_EXERCISE OBJECTIVE_: In the following material, identify every line holding the string "computer" and return it.

━━━━━━

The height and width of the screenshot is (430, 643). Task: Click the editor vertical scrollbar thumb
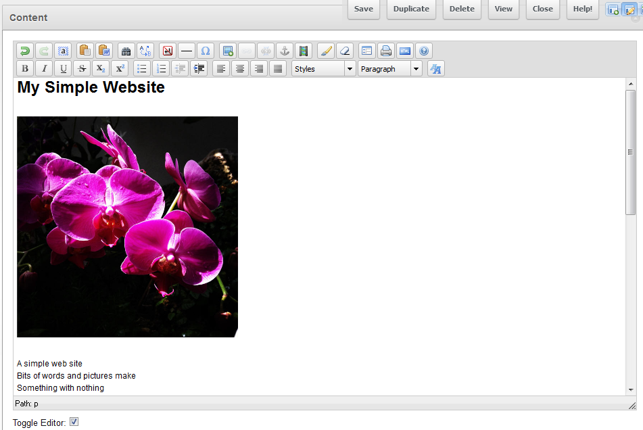coord(630,152)
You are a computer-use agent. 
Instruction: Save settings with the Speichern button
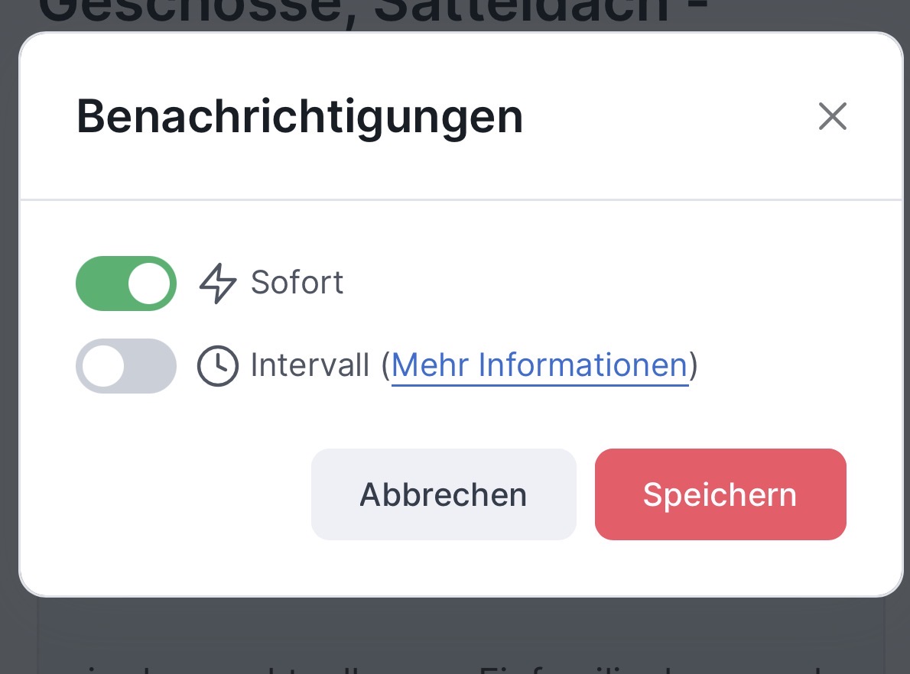click(720, 494)
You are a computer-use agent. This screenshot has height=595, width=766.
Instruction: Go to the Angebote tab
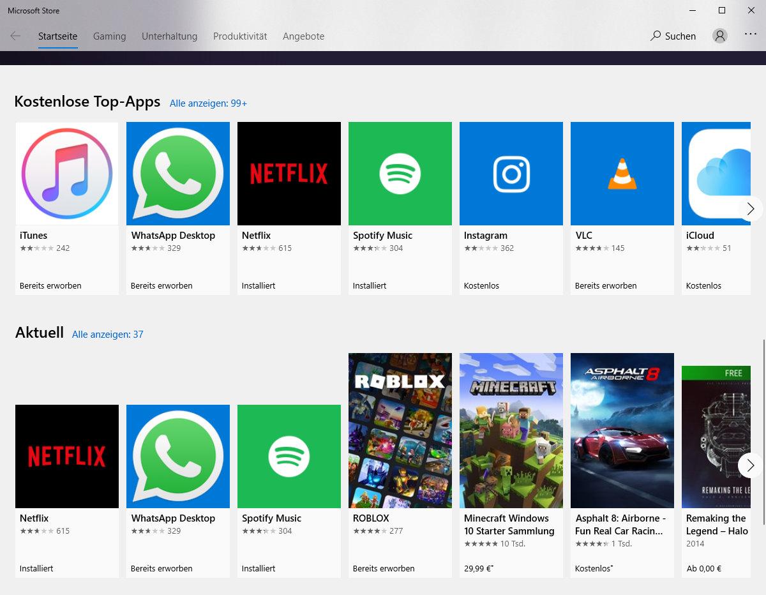point(303,36)
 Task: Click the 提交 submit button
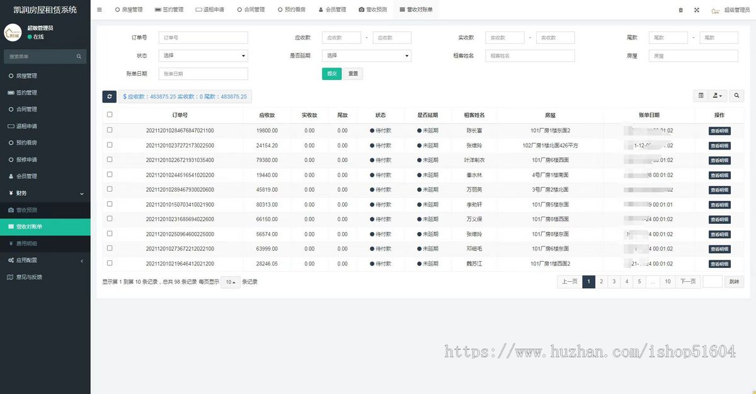coord(331,74)
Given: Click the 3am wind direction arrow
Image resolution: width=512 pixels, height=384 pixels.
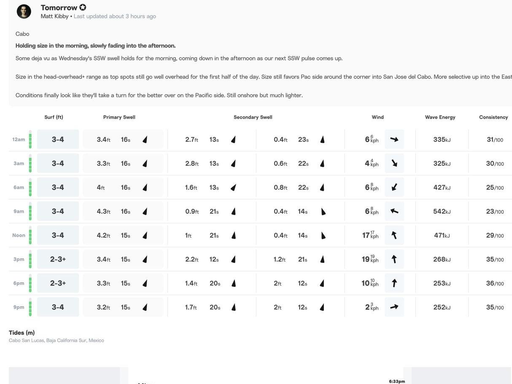Looking at the screenshot, I should click(394, 163).
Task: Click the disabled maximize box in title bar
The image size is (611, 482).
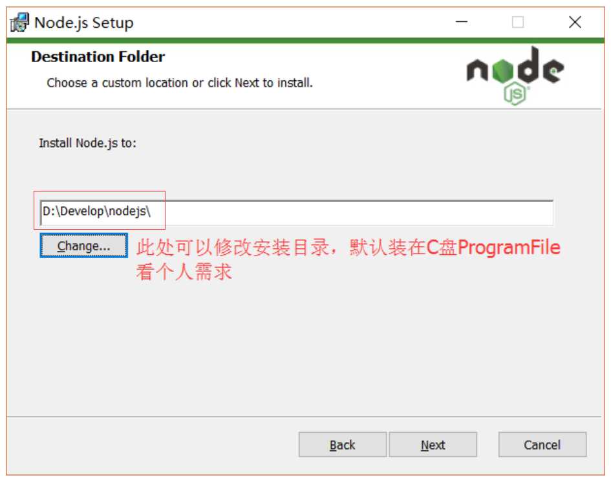Action: [x=518, y=22]
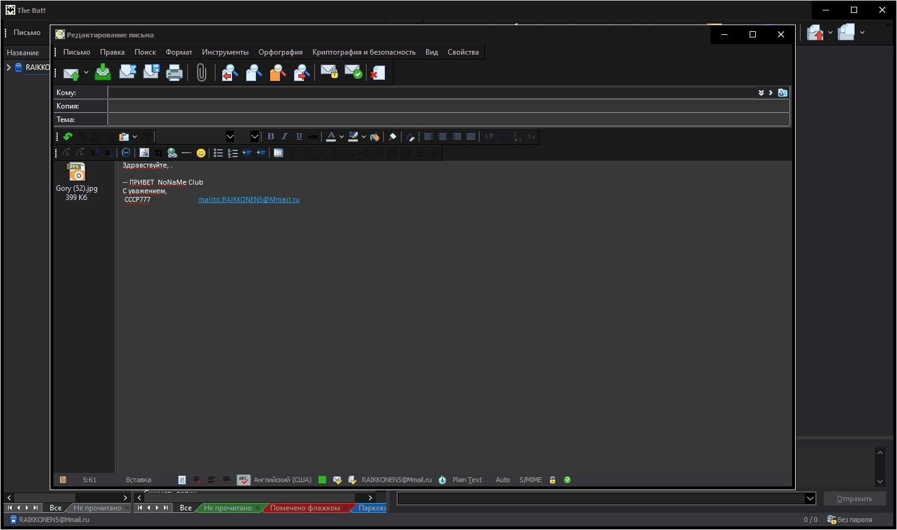
Task: Click the Тема subject input field
Action: (449, 120)
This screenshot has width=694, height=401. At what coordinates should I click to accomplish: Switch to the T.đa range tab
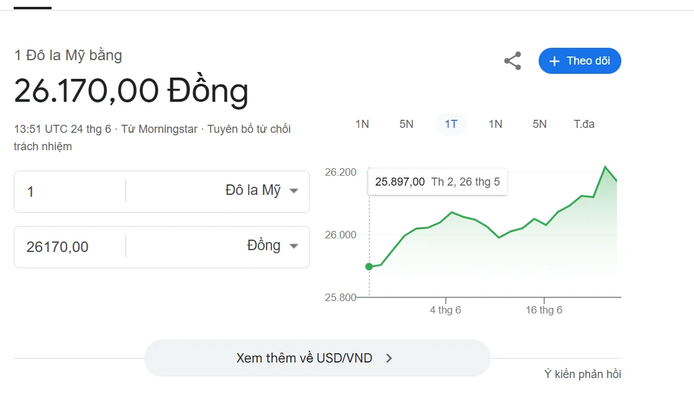pyautogui.click(x=583, y=124)
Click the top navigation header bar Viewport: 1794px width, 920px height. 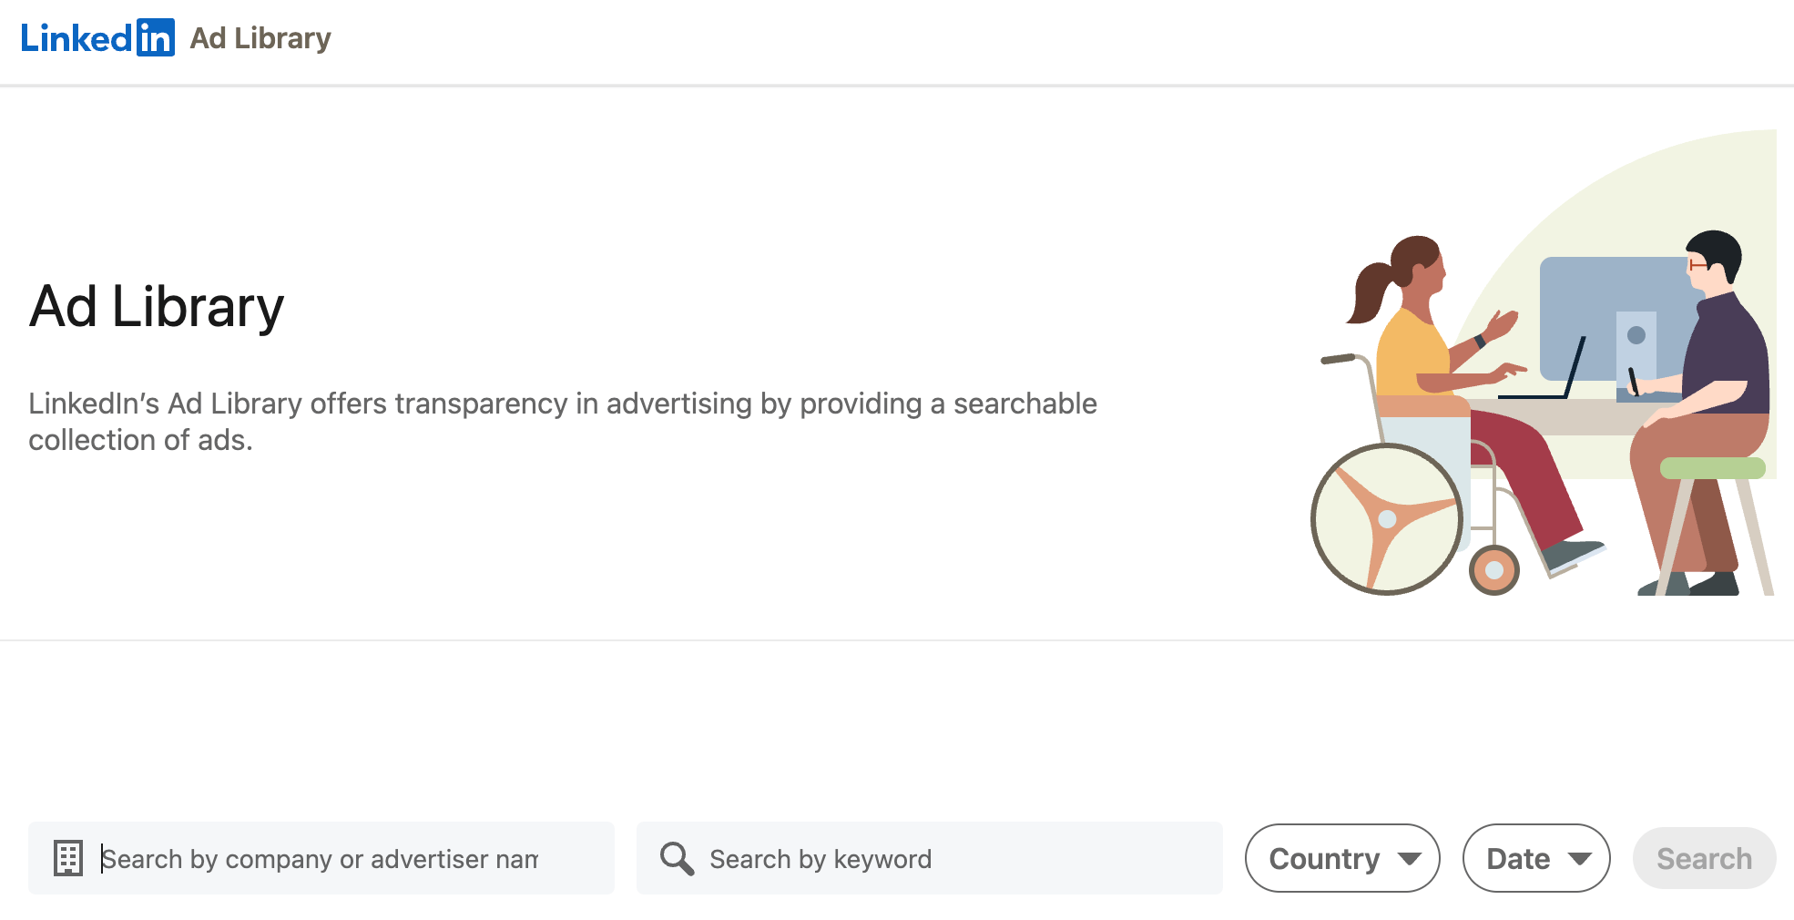(x=897, y=41)
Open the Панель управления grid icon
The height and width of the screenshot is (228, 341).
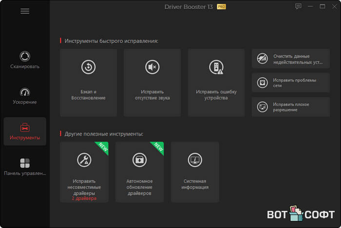click(x=25, y=163)
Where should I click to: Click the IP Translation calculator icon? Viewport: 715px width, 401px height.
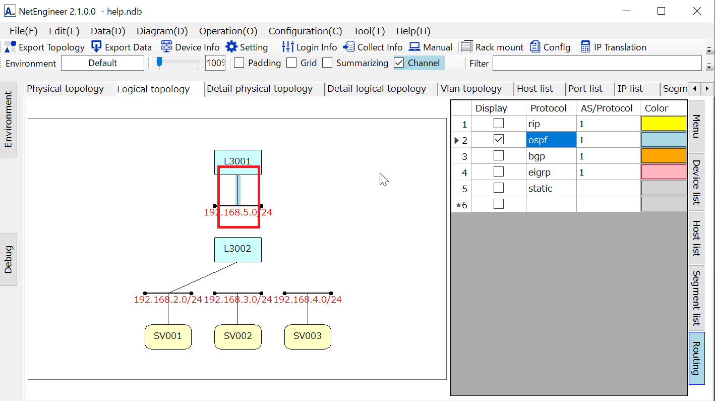point(585,47)
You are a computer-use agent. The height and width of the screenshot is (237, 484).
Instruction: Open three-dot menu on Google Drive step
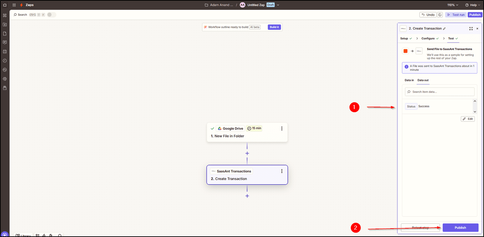tap(282, 129)
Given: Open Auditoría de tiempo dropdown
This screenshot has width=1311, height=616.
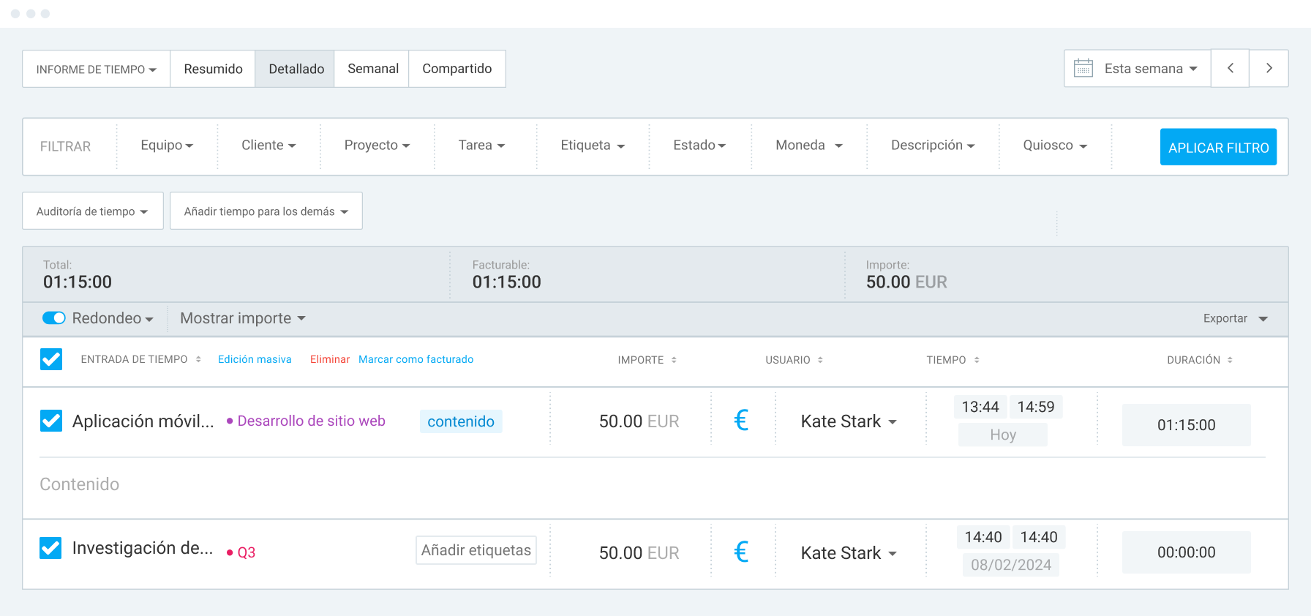Looking at the screenshot, I should tap(92, 211).

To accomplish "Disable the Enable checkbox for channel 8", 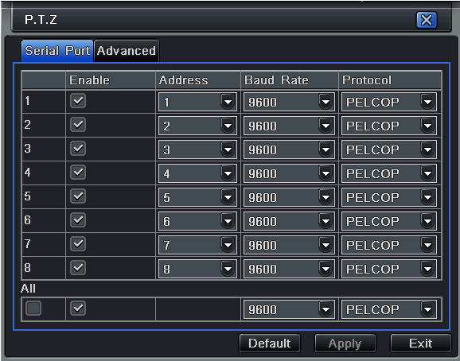I will click(78, 267).
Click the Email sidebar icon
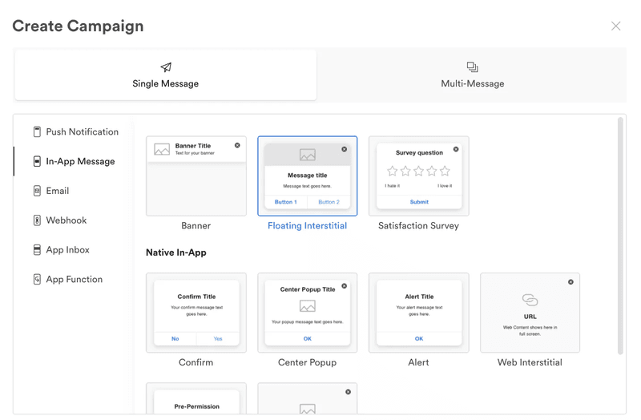The height and width of the screenshot is (420, 641). pos(37,192)
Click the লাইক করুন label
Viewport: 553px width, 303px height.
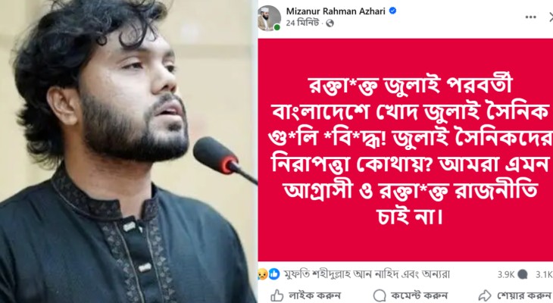(x=314, y=295)
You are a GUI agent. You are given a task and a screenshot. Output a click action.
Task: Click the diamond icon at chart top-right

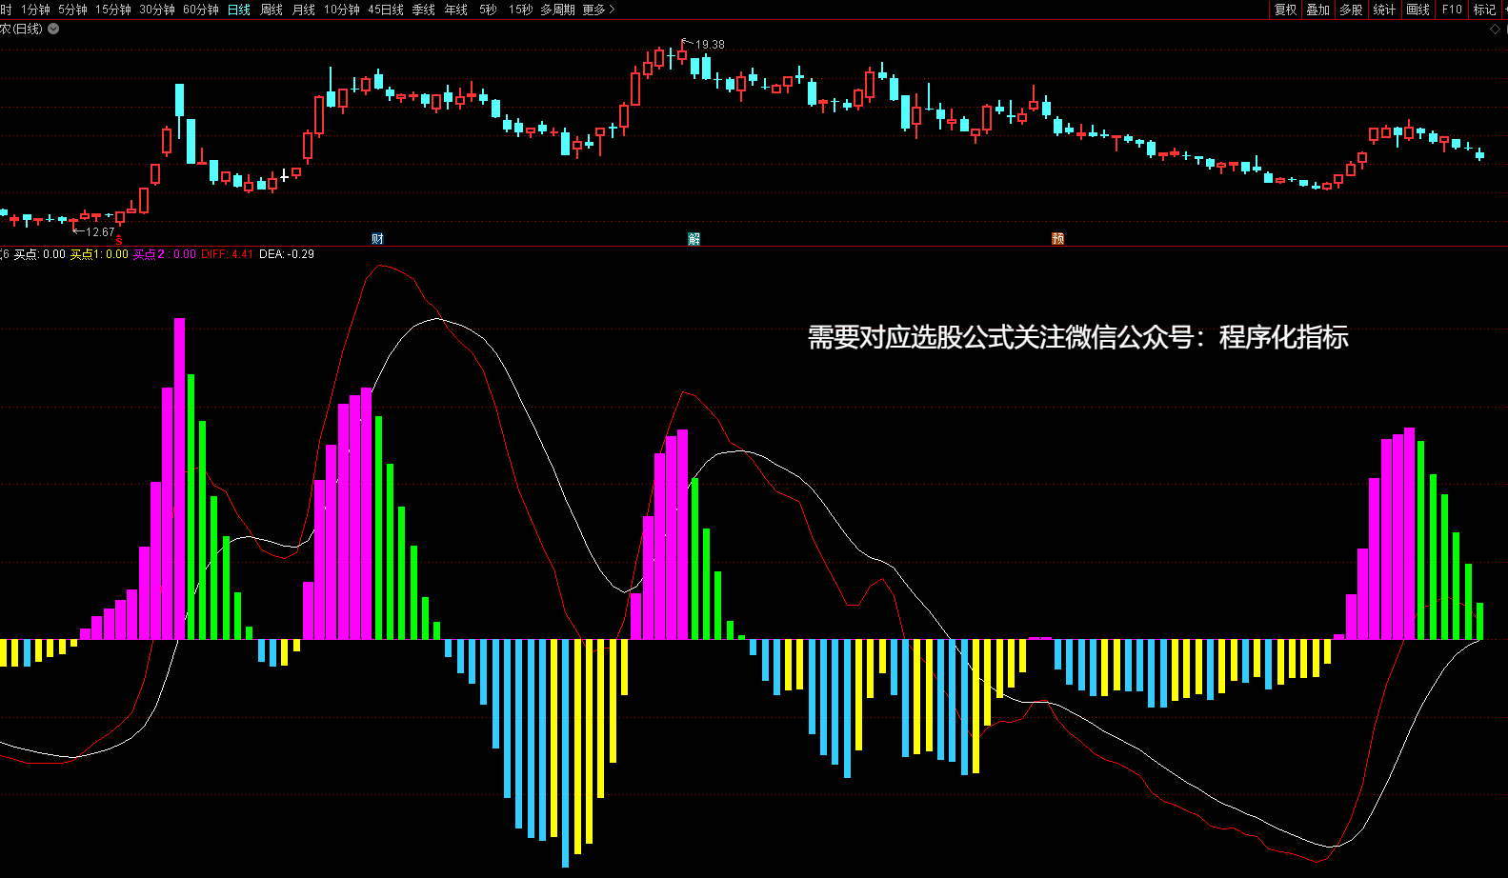click(x=1495, y=30)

━━━━━━

_TASK RESULT_:
You are a computer-use agent. 
You are a computer-use agent. This screenshot has height=595, width=766.
You are a computer-use agent. The height and width of the screenshot is (237, 484).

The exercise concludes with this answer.